-- Opening Marker --

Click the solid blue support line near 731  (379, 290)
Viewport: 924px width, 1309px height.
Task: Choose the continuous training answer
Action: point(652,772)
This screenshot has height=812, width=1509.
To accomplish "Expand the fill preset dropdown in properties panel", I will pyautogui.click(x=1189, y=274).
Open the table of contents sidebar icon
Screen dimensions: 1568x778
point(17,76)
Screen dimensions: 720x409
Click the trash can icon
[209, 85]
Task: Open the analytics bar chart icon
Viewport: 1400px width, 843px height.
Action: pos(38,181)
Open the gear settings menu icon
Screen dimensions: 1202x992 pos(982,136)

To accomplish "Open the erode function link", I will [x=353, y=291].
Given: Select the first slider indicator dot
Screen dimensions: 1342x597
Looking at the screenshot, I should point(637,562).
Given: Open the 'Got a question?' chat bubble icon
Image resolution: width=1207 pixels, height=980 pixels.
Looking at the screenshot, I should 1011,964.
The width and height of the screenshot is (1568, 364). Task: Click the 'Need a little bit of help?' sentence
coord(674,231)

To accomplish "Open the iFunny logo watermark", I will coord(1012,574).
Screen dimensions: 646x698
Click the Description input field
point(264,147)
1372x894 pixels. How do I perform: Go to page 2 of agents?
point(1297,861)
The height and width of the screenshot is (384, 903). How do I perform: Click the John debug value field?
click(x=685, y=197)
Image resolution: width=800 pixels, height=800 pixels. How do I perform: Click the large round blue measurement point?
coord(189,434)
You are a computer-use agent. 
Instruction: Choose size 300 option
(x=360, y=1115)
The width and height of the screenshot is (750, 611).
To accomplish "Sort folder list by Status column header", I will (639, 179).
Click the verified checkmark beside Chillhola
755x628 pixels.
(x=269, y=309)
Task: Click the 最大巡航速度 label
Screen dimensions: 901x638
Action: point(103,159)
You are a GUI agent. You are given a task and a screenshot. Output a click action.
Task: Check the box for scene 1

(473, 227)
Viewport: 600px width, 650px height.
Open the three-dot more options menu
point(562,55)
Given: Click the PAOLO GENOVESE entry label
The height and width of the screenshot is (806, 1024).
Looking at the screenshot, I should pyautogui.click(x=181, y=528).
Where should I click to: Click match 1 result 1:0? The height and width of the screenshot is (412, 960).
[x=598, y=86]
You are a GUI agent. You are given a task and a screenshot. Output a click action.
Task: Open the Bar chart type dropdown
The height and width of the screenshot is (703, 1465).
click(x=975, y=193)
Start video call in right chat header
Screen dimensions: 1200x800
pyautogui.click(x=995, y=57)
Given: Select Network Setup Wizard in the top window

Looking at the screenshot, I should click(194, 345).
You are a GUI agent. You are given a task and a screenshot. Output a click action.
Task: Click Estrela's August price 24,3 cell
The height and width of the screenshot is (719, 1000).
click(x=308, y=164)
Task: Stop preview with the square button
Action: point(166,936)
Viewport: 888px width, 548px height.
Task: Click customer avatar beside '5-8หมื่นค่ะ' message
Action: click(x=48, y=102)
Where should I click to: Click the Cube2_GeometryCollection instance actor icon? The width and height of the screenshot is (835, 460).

-- Closing Marker --

### WHAT IS BEING ASKED
Search the entries for the word "chart" and show every line that has it.

### FINISHED EXERCISE
Task: Open the analytics bar chart icon
Task: Open the Bar chart type dropdown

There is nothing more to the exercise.